━━━ Material provided

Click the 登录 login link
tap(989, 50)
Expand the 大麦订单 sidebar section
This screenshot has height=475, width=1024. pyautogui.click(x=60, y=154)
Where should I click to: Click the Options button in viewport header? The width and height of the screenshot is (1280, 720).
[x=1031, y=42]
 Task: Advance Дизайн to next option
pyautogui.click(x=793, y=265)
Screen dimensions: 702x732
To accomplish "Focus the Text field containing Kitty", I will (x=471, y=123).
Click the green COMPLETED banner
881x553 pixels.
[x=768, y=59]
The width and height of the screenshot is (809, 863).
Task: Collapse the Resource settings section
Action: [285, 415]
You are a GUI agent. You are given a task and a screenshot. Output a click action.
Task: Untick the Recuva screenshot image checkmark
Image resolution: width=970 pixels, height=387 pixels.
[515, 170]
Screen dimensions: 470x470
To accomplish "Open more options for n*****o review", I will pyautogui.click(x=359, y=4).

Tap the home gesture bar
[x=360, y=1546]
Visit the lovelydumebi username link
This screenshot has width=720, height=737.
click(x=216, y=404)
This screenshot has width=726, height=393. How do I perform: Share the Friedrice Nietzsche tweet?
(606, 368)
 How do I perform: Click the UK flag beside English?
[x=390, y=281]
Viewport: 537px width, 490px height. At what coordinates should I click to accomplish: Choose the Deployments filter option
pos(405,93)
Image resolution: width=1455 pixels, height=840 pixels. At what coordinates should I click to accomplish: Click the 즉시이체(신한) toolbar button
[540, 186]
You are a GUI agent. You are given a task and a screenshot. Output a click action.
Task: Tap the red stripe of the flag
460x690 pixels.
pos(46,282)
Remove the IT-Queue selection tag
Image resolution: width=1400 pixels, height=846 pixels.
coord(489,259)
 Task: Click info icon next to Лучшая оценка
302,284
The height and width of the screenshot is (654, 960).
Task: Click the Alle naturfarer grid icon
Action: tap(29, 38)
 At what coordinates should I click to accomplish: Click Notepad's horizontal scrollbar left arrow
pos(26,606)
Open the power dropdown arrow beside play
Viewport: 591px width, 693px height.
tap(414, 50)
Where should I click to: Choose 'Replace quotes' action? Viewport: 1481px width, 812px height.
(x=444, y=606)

━━━━━━

Aim: Rewrite all the records, substituting "Display size" for every "Screen dimensions" and leaving everything else unchanged.

Answer to this task:
Click the 登录 login link
tap(989, 50)
Expand the 大麦订单 sidebar section
This screenshot has height=475, width=1024. pyautogui.click(x=60, y=154)
Where should I click to: Click the Options button in viewport header? The width and height of the screenshot is (1280, 720).
[x=1031, y=42]
 Task: Advance Дизайн to next option
pyautogui.click(x=793, y=265)
Display size: 702x732
To accomplish "Focus the Text field containing Kitty", I will (x=471, y=123).
Click the green COMPLETED banner
881x553 pixels.
[x=768, y=59]
The width and height of the screenshot is (809, 863).
Task: Collapse the Resource settings section
Action: [285, 415]
You are a GUI agent. You are given a task and a screenshot. Output a click action.
Task: Untick the Recuva screenshot image checkmark
Image resolution: width=970 pixels, height=387 pixels.
[515, 170]
Display size: 470x470
To accomplish "Open more options for n*****o review", I will pyautogui.click(x=359, y=4).

Tap the home gesture bar
[x=360, y=1546]
Visit the lovelydumebi username link
This screenshot has width=720, height=737.
click(x=216, y=404)
This screenshot has width=726, height=393. How do I perform: Share the Friedrice Nietzsche tweet?
(606, 368)
 How do I perform: Click the UK flag beside English?
[x=390, y=281]
Viewport: 537px width, 490px height. At what coordinates should I click to accomplish: Choose the Deployments filter option
pos(405,93)
Image resolution: width=1455 pixels, height=840 pixels. At what coordinates should I click to accomplish: Click the 즉시이체(신한) toolbar button
[540, 186]
You are a GUI agent. You are given a task and a screenshot. Output a click action.
Task: Tap the red stripe of the flag
460x690 pixels.
pos(46,282)
Remove the IT-Queue selection tag
Image resolution: width=1400 pixels, height=846 pixels.
coord(489,259)
 Task: Click info icon next to Лучшая оценка
302,284
The height and width of the screenshot is (654, 960).
Task: Click the Alle naturfarer grid icon
Action: tap(29, 38)
 At what coordinates should I click to accomplish: Click Notepad's horizontal scrollbar left arrow
pos(26,606)
Open the power dropdown arrow beside play
Viewport: 591px width, 693px height.
tap(414, 50)
Where should I click to: Choose 'Replace quotes' action? Viewport: 1481px width, 812px height.
(x=444, y=606)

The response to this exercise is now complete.